> [EXERCISE]
Every line from the one with "Given: Open 财产和行为税税源采集及合并申报 breadcrumb" up to and including the one with "Click the add video file icon" is to be output exactly as it appears below; pictures are not.

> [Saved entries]
----------

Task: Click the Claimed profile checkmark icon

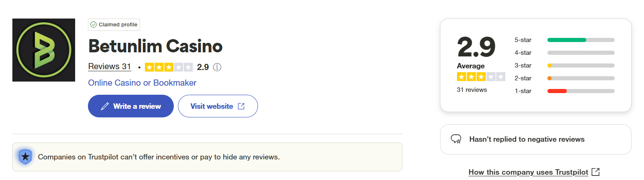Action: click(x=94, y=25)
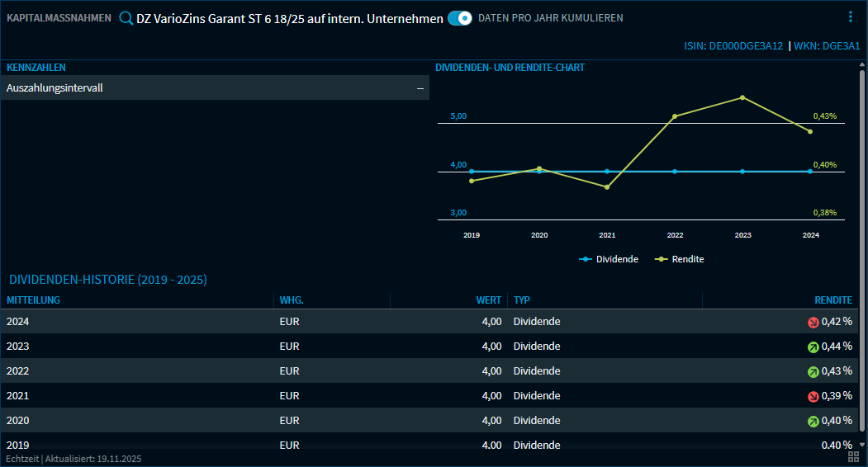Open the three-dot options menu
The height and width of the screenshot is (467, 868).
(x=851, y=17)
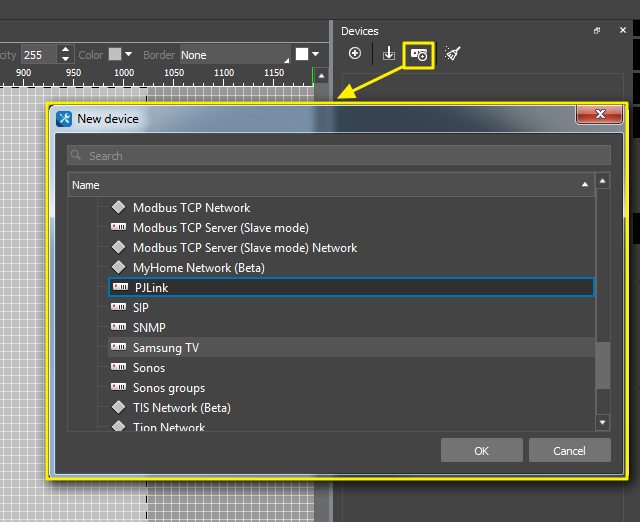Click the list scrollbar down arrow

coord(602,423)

----------

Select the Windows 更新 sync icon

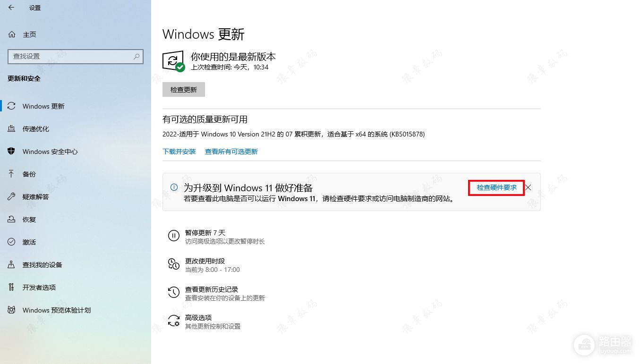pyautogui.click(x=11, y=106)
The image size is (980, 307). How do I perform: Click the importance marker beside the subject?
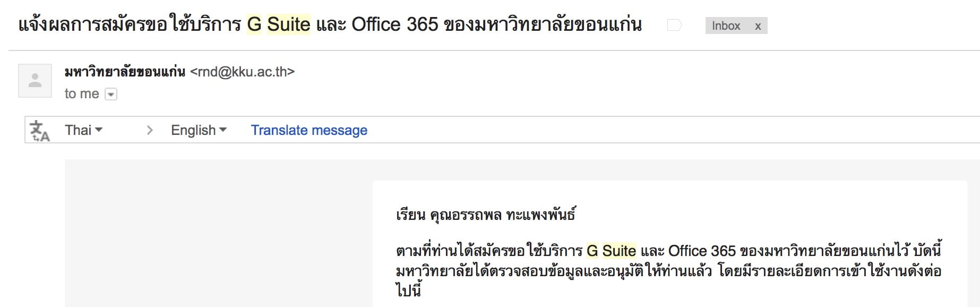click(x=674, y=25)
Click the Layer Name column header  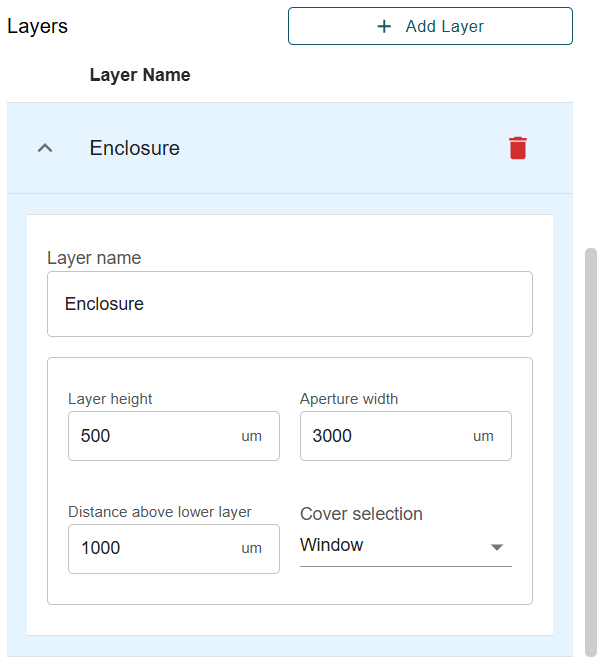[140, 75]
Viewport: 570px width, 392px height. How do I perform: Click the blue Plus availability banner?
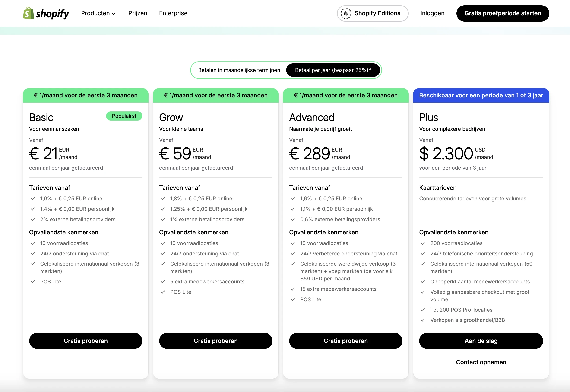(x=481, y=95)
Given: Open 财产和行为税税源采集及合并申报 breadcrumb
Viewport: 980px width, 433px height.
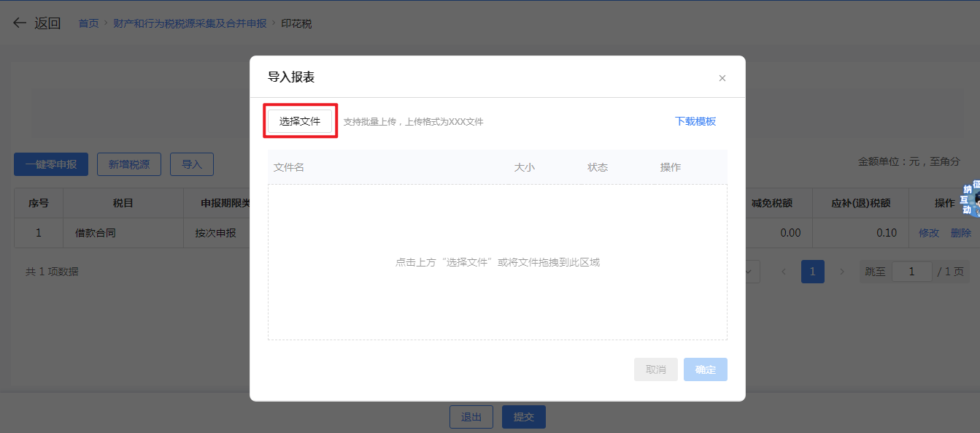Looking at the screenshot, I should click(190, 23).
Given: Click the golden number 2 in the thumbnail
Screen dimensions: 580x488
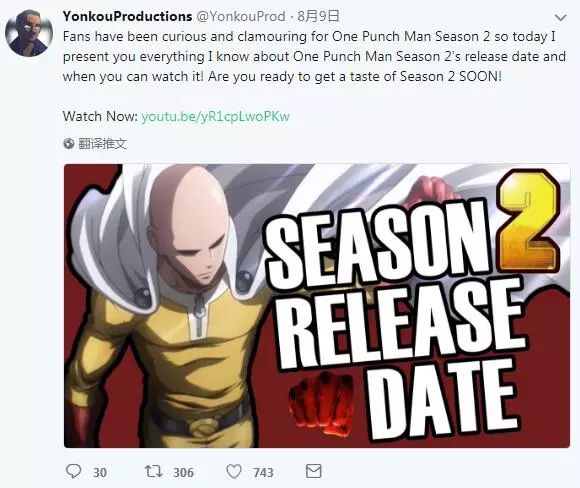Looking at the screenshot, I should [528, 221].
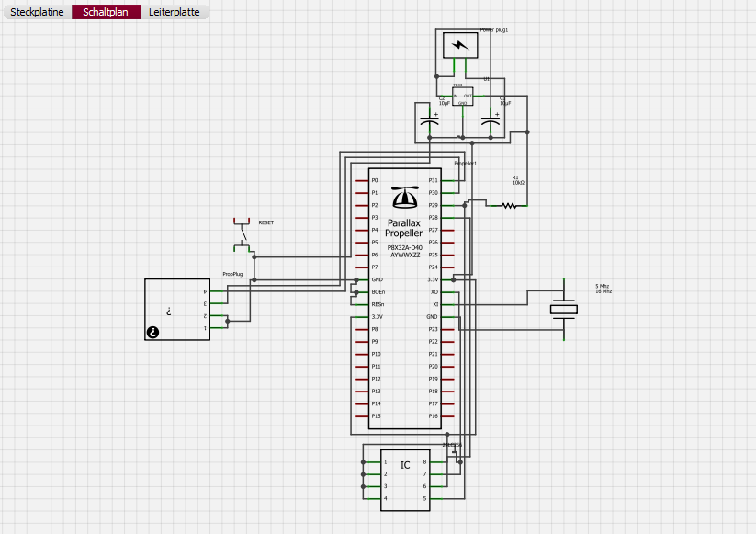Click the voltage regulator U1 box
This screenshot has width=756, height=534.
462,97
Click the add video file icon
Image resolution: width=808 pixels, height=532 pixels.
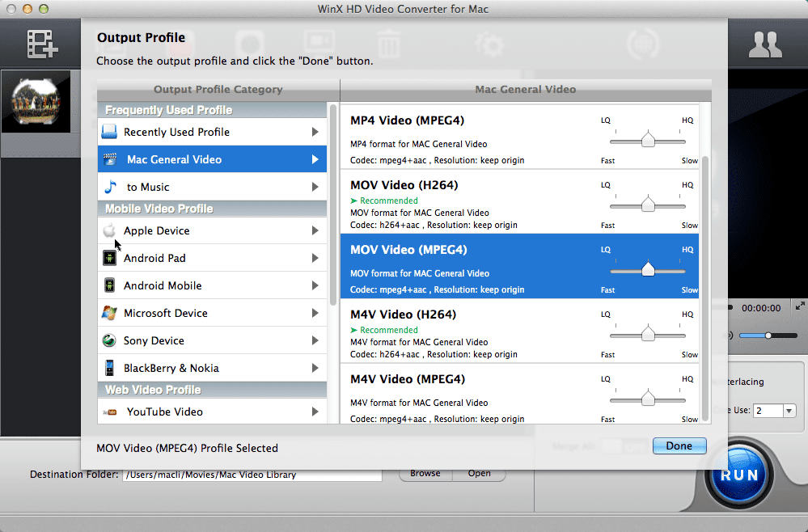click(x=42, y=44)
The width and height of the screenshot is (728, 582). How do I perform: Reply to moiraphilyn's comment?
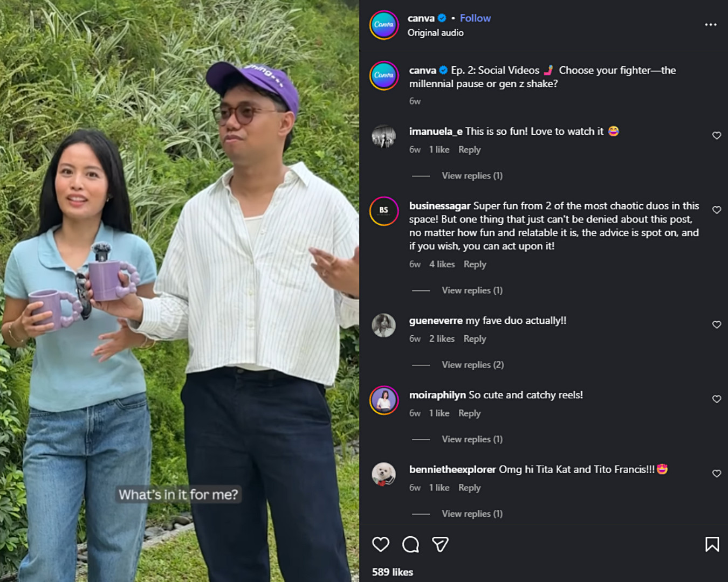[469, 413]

----------

> [EXERCISE RESULT]
Given: Open 财产和行为税税源采集及合并申报 breadcrumb
Viewport: 980px width, 433px height.
Looking at the screenshot, I should click(190, 23).
Given: Click the golden number 2 in the thumbnail
Screen dimensions: 580x488
Looking at the screenshot, I should [528, 221].
Click the voltage regulator U1 box
This screenshot has width=756, height=534.
462,97
Click the add video file icon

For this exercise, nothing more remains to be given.